Be assured, most audits don’t uncover criminals; they just uncover mistakes. “If it’s a billing error, [physicians] need to make corrections if the initial bill resulted in an overpayment,” Rissmiller says. Call your carrier to find out what process they’d like you to follow to pay them back, she suggests.

Of course, auditing prospectively, or before the bill is sent, can help avoid problems related to self-reporting. But prospective audits slow down billing - and payment. They are generally recommended only if the practice knows it has a problem with its process, or with a particular physician.

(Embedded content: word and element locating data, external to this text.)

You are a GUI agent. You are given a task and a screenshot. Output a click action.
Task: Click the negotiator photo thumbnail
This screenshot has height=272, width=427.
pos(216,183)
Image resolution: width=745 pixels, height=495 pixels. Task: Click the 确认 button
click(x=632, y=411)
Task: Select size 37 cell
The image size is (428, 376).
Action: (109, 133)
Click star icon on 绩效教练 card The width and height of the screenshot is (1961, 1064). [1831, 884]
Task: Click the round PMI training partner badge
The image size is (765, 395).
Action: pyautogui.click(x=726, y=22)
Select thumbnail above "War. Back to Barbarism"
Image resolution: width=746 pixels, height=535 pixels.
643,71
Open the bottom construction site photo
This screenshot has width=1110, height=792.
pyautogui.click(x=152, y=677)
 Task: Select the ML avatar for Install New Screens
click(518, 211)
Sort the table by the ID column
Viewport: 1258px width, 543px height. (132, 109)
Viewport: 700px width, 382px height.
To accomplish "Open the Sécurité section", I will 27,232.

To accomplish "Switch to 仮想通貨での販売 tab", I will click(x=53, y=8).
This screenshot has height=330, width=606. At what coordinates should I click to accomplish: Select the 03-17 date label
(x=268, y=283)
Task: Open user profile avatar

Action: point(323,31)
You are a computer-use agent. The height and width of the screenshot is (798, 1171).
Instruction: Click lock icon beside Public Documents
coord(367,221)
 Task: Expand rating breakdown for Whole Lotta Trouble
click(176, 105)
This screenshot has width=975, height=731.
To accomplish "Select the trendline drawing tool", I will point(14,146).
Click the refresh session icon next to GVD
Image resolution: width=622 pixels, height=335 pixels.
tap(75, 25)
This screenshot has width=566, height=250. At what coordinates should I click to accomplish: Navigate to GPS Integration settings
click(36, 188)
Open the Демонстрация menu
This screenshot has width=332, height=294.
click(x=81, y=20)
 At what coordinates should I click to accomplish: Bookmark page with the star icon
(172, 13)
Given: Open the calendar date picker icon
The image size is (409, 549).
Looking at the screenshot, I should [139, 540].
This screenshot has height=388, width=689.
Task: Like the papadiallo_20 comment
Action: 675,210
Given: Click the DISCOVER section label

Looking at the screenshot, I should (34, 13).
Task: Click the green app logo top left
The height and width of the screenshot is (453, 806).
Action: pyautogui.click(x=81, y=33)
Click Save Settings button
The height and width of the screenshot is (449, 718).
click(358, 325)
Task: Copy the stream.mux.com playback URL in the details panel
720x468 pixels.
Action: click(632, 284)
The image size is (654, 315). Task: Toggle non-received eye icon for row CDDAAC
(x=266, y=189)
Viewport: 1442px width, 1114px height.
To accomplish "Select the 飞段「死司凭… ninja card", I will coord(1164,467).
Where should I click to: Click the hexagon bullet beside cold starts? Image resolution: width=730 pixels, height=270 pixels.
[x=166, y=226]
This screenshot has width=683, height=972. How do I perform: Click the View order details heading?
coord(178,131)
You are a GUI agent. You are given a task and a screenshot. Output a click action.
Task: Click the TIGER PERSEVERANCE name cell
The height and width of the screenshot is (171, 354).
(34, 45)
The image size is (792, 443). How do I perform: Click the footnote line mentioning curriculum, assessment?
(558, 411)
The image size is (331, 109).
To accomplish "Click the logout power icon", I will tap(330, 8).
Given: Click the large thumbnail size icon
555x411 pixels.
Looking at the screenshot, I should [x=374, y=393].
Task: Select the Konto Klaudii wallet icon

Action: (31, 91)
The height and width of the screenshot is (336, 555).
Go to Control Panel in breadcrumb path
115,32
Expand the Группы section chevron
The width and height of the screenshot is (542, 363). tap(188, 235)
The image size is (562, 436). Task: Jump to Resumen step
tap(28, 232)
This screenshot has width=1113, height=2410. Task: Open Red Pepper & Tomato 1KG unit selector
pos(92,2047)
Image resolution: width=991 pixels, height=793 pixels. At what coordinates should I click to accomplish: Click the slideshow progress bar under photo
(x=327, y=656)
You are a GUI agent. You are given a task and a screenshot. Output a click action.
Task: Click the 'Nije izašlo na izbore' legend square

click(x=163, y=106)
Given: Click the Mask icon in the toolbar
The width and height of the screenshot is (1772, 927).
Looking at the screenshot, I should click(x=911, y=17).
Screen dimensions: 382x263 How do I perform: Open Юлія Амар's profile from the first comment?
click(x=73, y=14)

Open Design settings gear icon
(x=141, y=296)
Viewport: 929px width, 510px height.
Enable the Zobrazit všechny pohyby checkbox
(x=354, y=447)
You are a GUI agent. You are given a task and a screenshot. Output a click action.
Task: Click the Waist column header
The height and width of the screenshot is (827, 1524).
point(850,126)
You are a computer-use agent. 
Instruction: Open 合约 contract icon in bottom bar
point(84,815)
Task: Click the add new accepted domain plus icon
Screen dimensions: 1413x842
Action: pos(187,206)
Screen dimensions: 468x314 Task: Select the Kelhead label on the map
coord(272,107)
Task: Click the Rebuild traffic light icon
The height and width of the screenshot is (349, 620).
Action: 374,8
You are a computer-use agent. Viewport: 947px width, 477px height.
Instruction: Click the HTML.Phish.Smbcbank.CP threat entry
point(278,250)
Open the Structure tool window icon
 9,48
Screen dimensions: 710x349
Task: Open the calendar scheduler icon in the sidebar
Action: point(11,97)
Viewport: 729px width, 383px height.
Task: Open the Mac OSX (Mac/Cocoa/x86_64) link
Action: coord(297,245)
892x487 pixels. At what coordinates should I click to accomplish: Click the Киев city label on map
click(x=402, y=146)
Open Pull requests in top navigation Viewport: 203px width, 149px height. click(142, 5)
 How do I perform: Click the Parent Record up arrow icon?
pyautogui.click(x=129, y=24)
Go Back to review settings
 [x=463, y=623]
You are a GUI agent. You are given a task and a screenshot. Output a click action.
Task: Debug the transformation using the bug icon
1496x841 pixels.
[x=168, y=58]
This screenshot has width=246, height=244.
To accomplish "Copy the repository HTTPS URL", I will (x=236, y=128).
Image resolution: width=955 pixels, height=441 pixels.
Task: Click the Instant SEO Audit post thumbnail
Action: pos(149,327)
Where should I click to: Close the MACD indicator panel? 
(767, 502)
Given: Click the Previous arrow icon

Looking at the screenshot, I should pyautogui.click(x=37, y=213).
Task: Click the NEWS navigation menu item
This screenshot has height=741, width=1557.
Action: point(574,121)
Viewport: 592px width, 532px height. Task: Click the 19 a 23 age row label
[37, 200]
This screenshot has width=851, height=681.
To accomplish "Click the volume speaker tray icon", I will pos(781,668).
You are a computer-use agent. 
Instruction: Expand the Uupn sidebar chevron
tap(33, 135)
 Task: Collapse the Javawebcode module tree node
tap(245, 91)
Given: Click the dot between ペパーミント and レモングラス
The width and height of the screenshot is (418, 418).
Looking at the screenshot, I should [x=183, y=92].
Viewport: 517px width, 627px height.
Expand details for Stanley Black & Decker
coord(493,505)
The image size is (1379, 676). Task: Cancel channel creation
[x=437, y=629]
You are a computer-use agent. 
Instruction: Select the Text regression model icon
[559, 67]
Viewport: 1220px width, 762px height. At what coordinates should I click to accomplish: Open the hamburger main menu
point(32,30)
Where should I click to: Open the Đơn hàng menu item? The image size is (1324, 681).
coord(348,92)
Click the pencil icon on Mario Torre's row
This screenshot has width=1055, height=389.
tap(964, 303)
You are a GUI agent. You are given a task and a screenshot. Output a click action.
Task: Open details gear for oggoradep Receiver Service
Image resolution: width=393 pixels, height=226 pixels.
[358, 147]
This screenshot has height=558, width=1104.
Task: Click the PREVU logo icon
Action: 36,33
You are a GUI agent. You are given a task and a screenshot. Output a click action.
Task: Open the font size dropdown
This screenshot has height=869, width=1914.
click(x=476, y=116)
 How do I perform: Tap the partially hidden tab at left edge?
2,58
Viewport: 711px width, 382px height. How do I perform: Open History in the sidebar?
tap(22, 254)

“If there is a physician who is of concern to the practice and who consistently is coding more than the documentation supports, I’d do prospective audits,” Le Grand explains. Welter concurs, “If you have a doctor that you know is undereducated, or you just suspect fraud or abuse, you should do prospective audits.”

Finally, “make sure that you document findings and keep those records,” Rissmiller advises. Chart any self-reporting, repayment, physician education, or other corrective actions taken. That way, if you ever do face an external audit, you’ll able to prove that you tried your best to get it right.